São Paulo, sexta-feira, 23 de setembro de 1994
Texto Anterior | Próximo Texto | Índice

Justiça a meio-quilo

Carlos Heitor Cony

CARLOS HEITOR CONY
RIO DE JANEIRO

Em novembro passado, quando FHC era ministro da Fazenda e candidato potencial à Presidência da República, foi levantado o caso que envolvia uma fazenda não sei onde. Problema de escritura com preços rebaixados para aliviar a carga fiscal, alguma coisa assim, fato irrelevante no meu entender.
À época, uma autoridade do governo condicionou a gravidade da denúncia à repercussão que a mesma teria na mídia. Seguinte: se eu estuprar freiras e degolar criancinhas, mas a mídia minimizar ou abafar, serei um cidadão impoluto, um quadro moral da nação. Se atropelar um rato que cruzou a frente do meu carro e a mídia achar que sou portador de maus bofes, logo aparecerá uma testemunha idônea para revelar que todos os dias, no almoço e no jantar, como carne humana com sangue de animais.
O caso de tal fazenda não era muito diferente daquele que afastou o senador Bisol da chapa de Lula. São coisas que o poeta definiu como "tão brasil!". O mesmo pode ser dito sobre o escândalo na gráfica do Senado, onde todos, uns mais, outros menos, fizeram a mesmíssima coisa. Inclusive as vestais que representam o neo-udenismo no PSDB, sem exceção do próprio FHC, que informou suas atividades parlamentares a seus eleitores, o contribuinte pagando a conta.
O fato irrelevante do dia é a contribuição de PC Farias ao PFL de Pernambuco, fatia partidária que trouxe o sr. Marco Maciel ao Senado e à liderança de Collor na chamada câmara alta. Insisto no irrelevante porque há precedente mais sério: o próprio presidente Itamar Franco também foi beneficiário "ad hor" da mesma caixinha que elegeu Collor.

# Dados fornecidos
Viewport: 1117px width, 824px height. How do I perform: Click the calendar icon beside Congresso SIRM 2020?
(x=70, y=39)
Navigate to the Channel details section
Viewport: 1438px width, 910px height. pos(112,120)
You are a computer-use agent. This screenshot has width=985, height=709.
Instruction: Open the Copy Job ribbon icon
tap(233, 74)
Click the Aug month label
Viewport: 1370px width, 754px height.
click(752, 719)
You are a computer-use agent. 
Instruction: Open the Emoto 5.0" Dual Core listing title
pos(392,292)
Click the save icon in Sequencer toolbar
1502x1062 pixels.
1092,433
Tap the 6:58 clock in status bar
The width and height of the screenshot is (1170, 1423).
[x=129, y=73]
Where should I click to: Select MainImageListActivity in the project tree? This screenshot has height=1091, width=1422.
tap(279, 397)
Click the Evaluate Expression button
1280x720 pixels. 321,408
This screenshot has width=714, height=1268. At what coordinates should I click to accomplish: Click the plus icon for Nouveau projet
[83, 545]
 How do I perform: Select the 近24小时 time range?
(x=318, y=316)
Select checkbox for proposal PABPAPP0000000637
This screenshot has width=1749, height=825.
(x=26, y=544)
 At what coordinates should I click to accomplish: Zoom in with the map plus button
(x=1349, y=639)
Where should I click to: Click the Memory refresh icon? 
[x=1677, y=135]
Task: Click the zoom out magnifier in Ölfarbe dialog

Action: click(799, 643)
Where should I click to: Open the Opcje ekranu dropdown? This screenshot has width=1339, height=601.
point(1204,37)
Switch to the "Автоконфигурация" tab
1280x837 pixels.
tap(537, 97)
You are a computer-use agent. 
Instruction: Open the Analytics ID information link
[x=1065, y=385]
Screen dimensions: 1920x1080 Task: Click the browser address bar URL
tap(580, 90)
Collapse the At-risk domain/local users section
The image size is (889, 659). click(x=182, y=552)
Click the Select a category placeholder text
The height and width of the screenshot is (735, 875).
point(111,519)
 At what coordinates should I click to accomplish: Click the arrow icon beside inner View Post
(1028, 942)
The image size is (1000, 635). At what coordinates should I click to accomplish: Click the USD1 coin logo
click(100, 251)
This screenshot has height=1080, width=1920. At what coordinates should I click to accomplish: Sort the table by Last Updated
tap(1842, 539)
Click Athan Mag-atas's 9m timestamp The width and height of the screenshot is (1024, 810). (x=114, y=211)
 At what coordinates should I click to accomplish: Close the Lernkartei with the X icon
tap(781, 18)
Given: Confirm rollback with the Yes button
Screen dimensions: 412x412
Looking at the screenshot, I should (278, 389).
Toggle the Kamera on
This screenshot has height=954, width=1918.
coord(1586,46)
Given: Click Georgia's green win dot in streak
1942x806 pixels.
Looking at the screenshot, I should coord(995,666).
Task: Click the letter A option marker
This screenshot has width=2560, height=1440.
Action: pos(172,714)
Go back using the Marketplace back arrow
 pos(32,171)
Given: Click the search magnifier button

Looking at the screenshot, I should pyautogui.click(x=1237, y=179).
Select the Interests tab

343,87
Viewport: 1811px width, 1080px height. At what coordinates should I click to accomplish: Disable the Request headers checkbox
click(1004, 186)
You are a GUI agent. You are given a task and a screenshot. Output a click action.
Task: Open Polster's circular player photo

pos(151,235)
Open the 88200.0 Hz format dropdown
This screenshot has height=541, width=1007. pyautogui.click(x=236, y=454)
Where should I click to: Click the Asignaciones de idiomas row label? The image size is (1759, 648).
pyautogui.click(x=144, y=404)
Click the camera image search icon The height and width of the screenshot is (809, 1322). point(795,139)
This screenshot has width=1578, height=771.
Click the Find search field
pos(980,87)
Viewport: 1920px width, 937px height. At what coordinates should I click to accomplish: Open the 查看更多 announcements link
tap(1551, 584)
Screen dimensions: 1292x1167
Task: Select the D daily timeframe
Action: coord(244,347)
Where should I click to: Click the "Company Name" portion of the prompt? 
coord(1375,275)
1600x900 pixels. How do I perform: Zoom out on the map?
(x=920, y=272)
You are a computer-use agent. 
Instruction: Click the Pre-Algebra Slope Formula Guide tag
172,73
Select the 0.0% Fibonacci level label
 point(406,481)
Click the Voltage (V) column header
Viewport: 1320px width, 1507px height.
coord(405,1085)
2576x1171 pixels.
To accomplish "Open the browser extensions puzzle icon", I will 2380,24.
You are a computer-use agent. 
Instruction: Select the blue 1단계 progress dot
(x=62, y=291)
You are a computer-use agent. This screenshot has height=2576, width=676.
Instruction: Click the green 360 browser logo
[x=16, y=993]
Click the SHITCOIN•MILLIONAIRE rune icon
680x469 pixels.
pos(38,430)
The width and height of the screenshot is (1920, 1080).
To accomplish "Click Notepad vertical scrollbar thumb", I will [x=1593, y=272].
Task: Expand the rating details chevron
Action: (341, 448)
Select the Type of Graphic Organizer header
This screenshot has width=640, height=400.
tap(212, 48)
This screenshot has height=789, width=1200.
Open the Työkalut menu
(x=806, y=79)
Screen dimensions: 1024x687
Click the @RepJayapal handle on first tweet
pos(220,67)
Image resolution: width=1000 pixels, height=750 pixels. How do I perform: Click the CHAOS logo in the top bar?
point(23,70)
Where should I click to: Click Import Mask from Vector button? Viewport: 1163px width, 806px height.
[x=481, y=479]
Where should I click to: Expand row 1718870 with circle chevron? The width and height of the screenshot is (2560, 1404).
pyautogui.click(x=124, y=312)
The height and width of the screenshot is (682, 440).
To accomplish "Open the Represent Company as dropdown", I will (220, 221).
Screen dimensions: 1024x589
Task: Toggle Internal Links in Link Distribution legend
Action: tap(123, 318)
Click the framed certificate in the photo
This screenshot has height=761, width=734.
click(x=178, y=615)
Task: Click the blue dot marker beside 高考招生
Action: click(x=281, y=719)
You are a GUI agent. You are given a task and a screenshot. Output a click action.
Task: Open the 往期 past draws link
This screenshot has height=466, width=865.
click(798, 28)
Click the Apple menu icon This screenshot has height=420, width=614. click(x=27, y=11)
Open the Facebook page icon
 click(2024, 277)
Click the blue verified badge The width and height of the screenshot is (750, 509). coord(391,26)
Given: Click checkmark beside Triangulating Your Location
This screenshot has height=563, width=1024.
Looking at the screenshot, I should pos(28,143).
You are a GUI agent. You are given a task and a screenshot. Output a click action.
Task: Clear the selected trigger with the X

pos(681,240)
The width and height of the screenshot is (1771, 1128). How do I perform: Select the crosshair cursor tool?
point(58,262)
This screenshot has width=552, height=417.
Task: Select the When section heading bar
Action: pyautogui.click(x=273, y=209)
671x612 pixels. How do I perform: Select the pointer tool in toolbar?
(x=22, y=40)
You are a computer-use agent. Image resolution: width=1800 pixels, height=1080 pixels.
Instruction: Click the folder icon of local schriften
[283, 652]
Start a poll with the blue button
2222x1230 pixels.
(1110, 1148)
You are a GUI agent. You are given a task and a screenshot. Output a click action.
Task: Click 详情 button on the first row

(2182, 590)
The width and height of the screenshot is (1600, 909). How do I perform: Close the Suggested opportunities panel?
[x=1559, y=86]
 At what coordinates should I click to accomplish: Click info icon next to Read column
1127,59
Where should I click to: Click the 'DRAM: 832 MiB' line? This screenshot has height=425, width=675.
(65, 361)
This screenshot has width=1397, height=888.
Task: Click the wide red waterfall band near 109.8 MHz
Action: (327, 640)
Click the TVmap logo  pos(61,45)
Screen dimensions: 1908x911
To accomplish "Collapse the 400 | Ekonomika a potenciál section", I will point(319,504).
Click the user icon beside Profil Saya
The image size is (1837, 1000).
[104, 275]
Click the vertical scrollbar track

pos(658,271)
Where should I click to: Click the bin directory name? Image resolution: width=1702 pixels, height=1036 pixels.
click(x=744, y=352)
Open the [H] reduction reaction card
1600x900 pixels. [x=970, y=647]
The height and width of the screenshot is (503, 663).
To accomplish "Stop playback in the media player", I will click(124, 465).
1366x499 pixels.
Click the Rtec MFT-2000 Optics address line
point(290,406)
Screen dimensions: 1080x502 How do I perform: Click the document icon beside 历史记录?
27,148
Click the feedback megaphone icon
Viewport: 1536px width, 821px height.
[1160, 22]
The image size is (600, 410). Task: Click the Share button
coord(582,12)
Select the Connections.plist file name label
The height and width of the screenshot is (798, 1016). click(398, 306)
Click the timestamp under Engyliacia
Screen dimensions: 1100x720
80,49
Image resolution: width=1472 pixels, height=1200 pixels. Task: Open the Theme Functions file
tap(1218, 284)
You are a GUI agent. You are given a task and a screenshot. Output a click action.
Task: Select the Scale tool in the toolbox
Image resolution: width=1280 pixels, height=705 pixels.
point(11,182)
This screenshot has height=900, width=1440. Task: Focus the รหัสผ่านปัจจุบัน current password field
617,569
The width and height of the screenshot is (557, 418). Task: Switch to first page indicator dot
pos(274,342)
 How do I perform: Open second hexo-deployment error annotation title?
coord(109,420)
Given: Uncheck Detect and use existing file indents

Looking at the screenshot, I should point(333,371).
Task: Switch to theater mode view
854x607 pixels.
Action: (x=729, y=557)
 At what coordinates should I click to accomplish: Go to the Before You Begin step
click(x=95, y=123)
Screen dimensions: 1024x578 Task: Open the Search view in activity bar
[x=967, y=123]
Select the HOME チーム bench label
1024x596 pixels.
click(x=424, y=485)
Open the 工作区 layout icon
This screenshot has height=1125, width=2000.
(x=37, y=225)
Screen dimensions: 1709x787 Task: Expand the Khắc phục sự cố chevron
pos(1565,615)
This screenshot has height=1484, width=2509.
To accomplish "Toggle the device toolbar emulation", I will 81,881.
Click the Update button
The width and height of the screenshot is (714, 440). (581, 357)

# Enunciado
Responda com base no trecho:
1. Que cargo FHC ocupava em novembro passado?
2. Quem foi afastado da chapa de Lula?
3. A que partido foi feita a contribuição de PC Farias?
Os dados formam um material à parte, sem ligação com o trecho.

# Resolução
1. Ministro da Fazenda.
2. O senador Bisol.
3. Ao PFL de Pernambuco.